I
know you have a little life in you yet
- i
nove mesi di
Annie Cresta -
1. Mani
«Annie, ti posso parlare?», uno
sbuffo di voce che Annie quasi fu tentata di non udire, tanto i suoi
occhi
erano cimentati ad osservare i minuziosi solchi delle sue mani nodose
adagiate
sul suo grembo piatto.
Ad Annie piaceva pensare che le
sue mani fossero un po’ come le corde di Finnick - le
intrecciava, le snodava.
Quelle sue stesse mani che un tempo avevano raccolto conchiglie,
carezzando i
granuli di sabbia, avevano anche risucchiato vite e sciupato sangue.
Erano mani
da carnefice le sue, così come lo erano quelle di Finn. Per
questo utilizzava
le corde, per lavare via il sangue da sotto le unghie, per avere delle
dita
nuove. Ma lei non aveva corde, non poteva far altro che continuare a
fissare le
sue mani e a intrecciare nodi immaginari nell’attesa che lui
tornasse.
«Finnick..» iniziò Johanna con
voce riluttante, deglutendo un groppo troppo amaro che gli fece
riardere ancora
di più la gola.
Ad Annie piaceva pensare che le
sue mani fossero un po’ come delle corde per Finnick
– le intrecciava
continuamente tra le dita di lui. Aveva stretto intorno a lui un nodo,
ma
questa volta Finnick era poco avvezzo a districarlo. Le loro mani
conoscevano
esattamente ogni centimetro di pelle dell’altra. Non si
staccavano mai.
Allora perché la sua mano non era
legata alla sua adesso?
Annie sollevò lo sguardo spaesato
e traslucido su Johanna la quale si sentì mancare il terreno
sotto i piedi e, per
la prima volta in vita sua, anche le parole sulla punta della lingua.

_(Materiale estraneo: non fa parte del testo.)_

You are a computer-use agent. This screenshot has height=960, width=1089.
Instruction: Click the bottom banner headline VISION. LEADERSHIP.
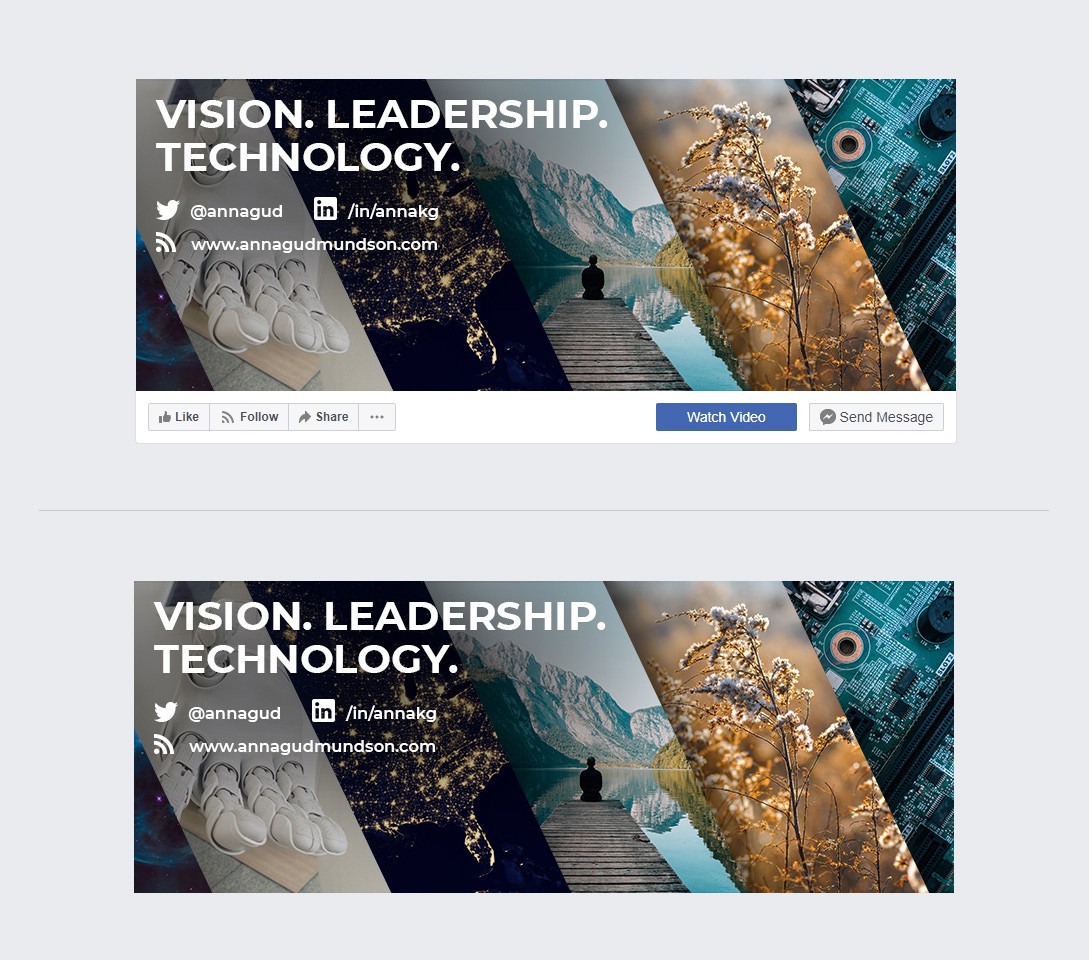(x=380, y=616)
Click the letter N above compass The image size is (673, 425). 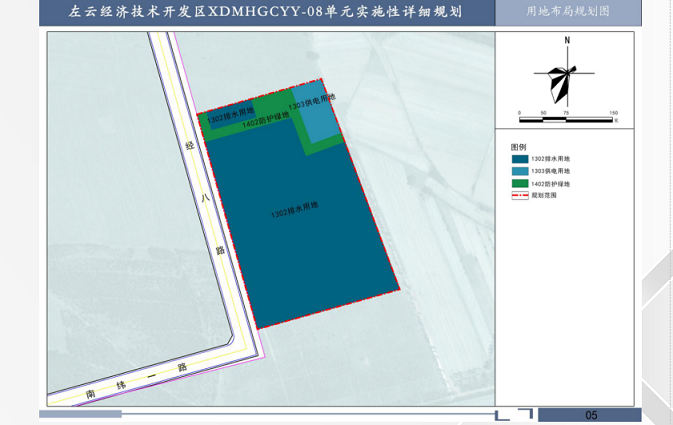point(566,40)
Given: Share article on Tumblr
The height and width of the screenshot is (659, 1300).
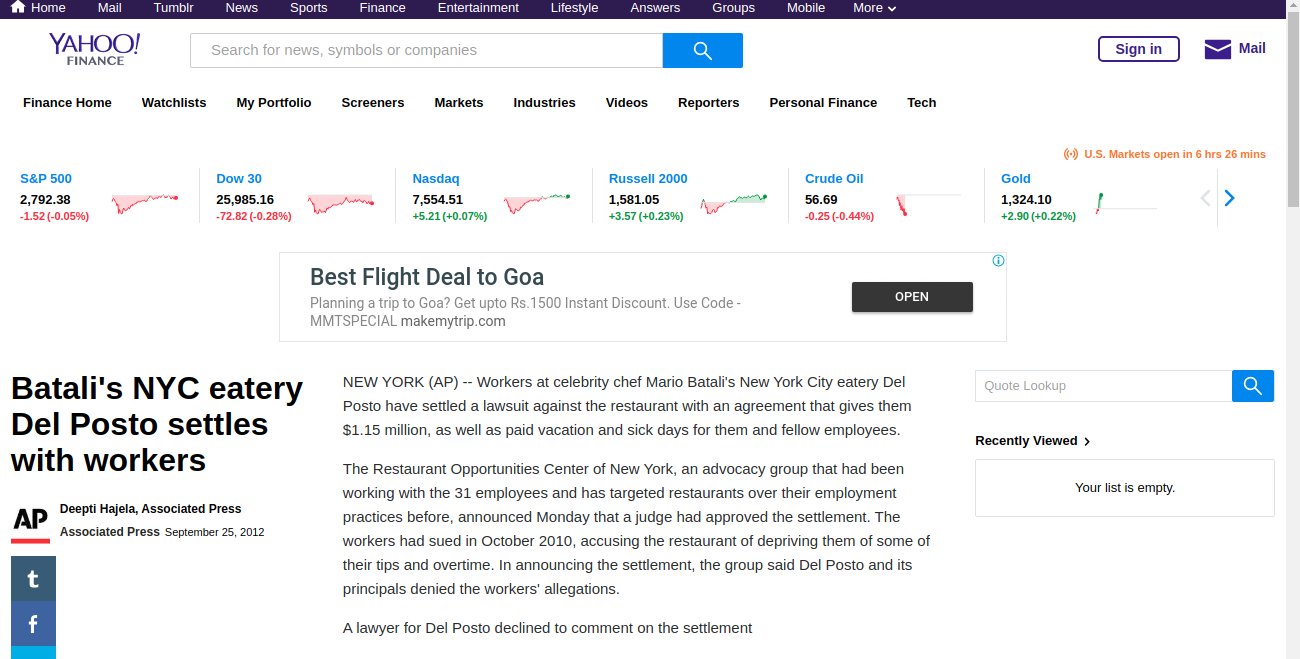Looking at the screenshot, I should coord(33,579).
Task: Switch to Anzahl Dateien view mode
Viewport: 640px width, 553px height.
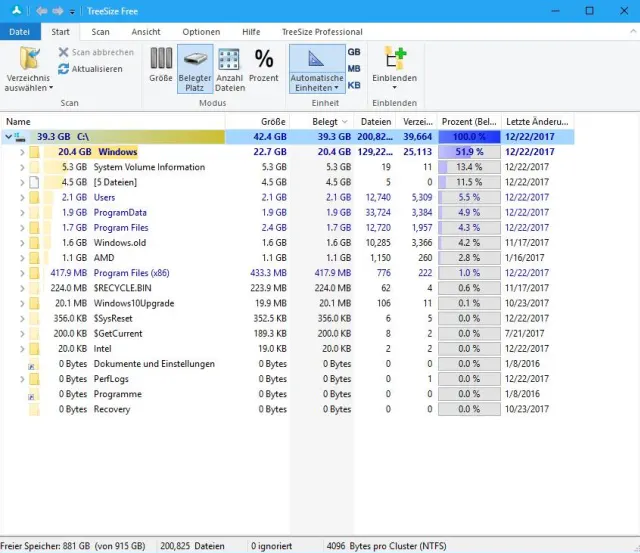Action: (x=229, y=66)
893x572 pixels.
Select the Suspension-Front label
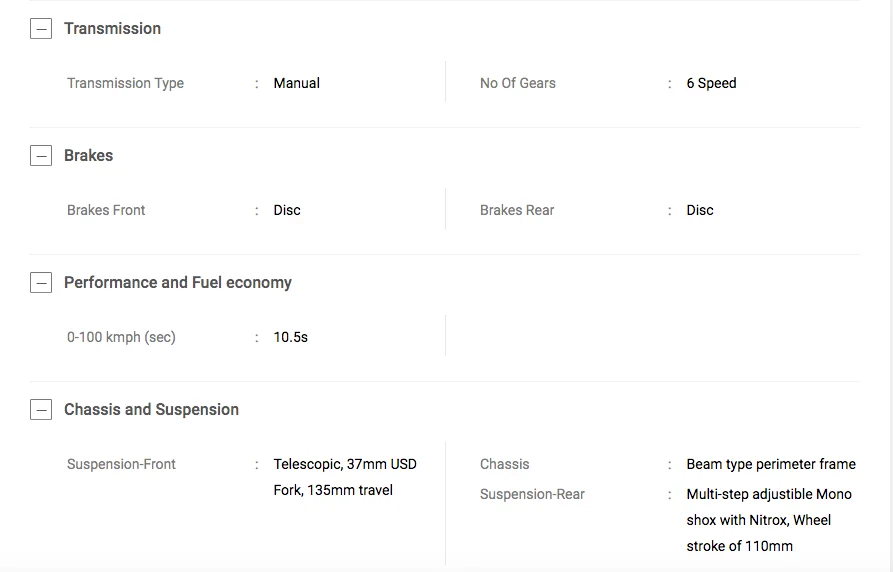pyautogui.click(x=121, y=464)
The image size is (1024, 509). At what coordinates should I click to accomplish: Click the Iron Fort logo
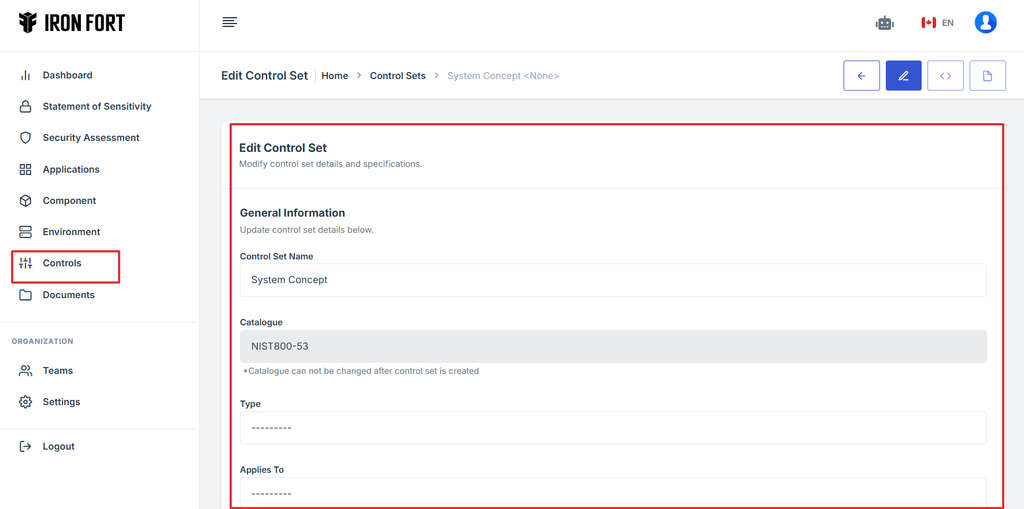click(x=72, y=23)
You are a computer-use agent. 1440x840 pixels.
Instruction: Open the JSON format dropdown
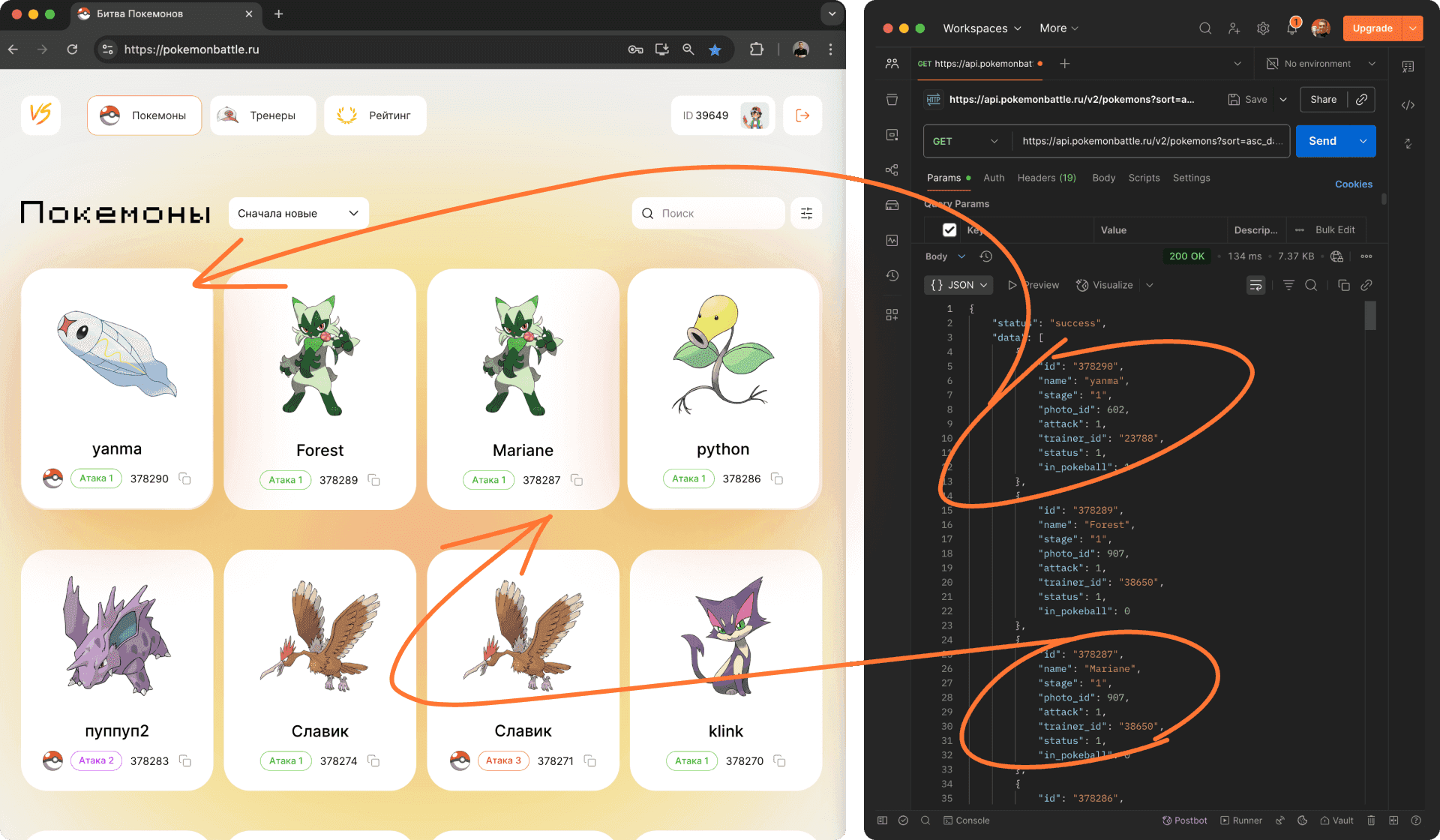[x=958, y=285]
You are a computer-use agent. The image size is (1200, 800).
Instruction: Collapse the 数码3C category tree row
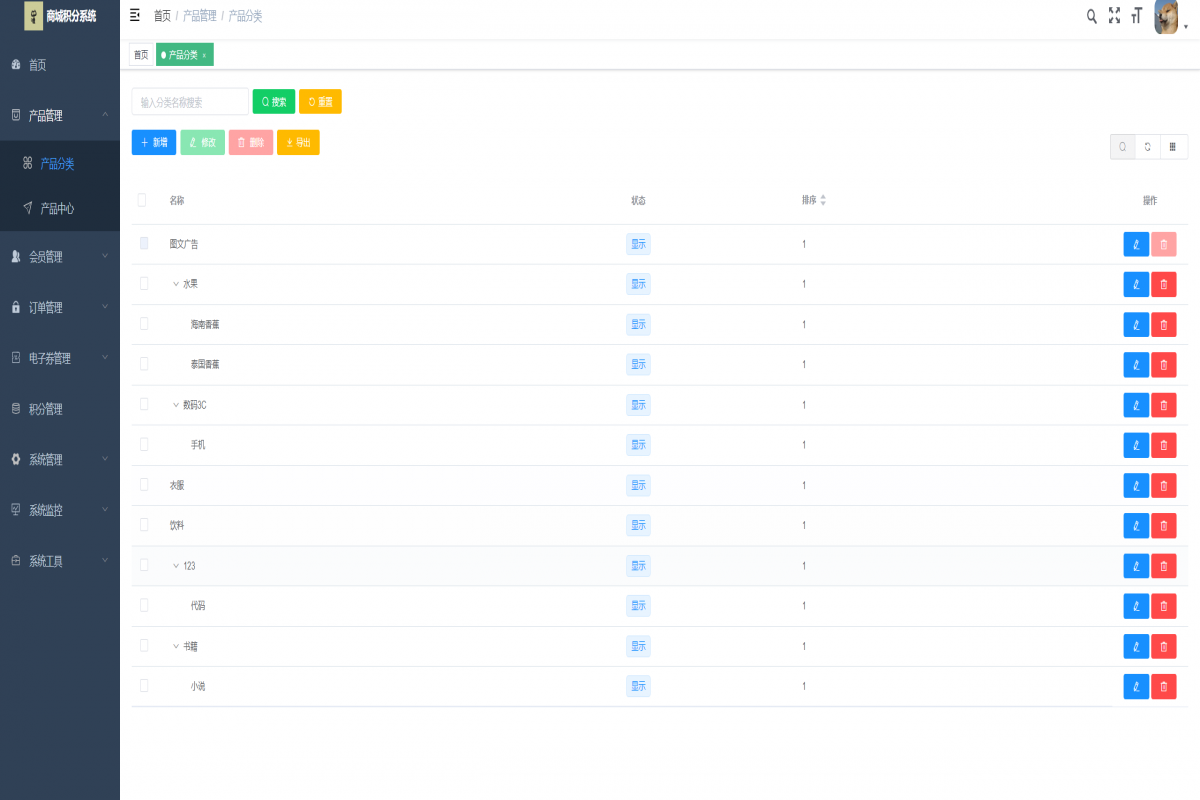(176, 405)
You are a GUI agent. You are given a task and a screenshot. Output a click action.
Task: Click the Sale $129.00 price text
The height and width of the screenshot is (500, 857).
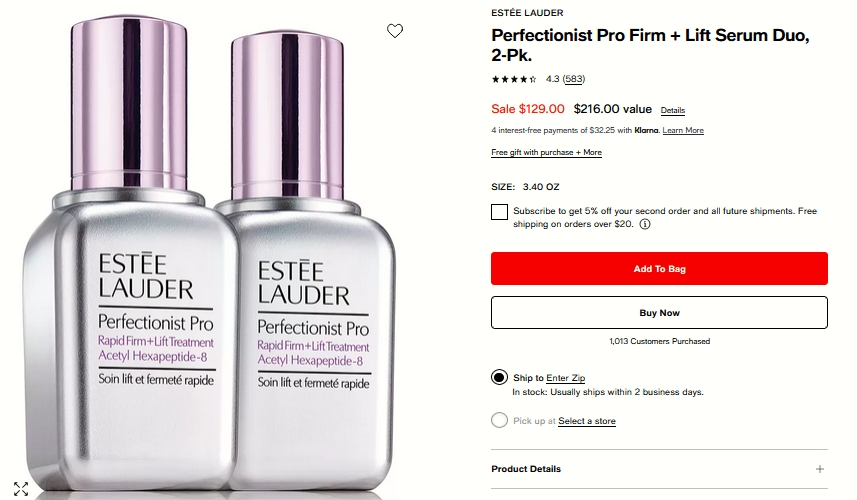527,109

Ad Annie piaceva pensare che le
sue mani l’avrebbero protetta, l’avrebbero salvata
da ogni tristezza, dolore,
mancanze, perdita; per cui, quando Johanna ricominciò a
parlare, le ripose
sulle orecchie, affondandole tra i capelli, premendole contro i suoi
timpani.
«Finnick ti amava
molto»
Ma Annie già era lontana, sentiva
la risacca del mare e la risata del suo Finn.
2. Sale
Quando
era piccola, Annie cadeva
in continuazione.
«Buttaci
sopra un po’ di sale, passa tutto»–
le aveva detto un giorno suo
padre.
Annie era cresciuta con questa
convinzione, soffiando sopra i tagli e le ferite scarlatte che gli
scogli
acuminati le ricamavano sulle gambe legnose e sulle ginocchia.
Una manciata di sale e la ferita
spariva. Friggeva come tizzoni di carbone ardente e l’acqua
del mare non
avrebbe potuto alleviare le sue pene.
Bruciava tantissimo, sì, ma la
ferita spariva.
Quando aveva partecipato agli
Hunger games, Annie piangeva in continuazione.
Sperava che il sale delle sue
lacrime potesse sciacquarle la mente, disinfettarle il cuore gli occhi
dall’orrore
e dagli incubi.
Ma per quanto piangesse, il sale
non le sanò la ferita brutale che i Giochi le avevano
inferto.
Quella macchia imputridiva ad ogni
secondo che trascorreva. La verità è che non se
ne sarebbe mai più andata.
Quando si era sposata, Annie amava
Finnick in continuazione.
Il giorno del loro matrimonio le
labbra ruvide di Finn avevano raggiunto quelle screpolate di lei. Un
solo bacio
al sapore di acqua salata, come voleva la tradizione del Distretto 4.
E il sale le si era incrostato
agli angoli della bocca, dentellandole un sorriso. E mai avrebbe
sospettato che
quel sapore le si sarebbe scrollato di dosso.
«Buttaci
sopra un po’ di sale, passa tutto» – aveva avuto
ragione suo padre.
Anche quel sapore, insieme al suo
Finnick, se n’erano andati per sempre.
Quando scoprì di essere incinta,
Annie vomitava in continuazione.
I singhiozzi le percuotevano le
scapole sporgenti, il terrore la divorava da cima a fondo, le penetrava
dagli
occhi per rigettarlo sottoforma di urla strozzate dall’acqua
e parole
sconnesse.
Buttaci
sopra un po’ di sale, Annie, tutto passa.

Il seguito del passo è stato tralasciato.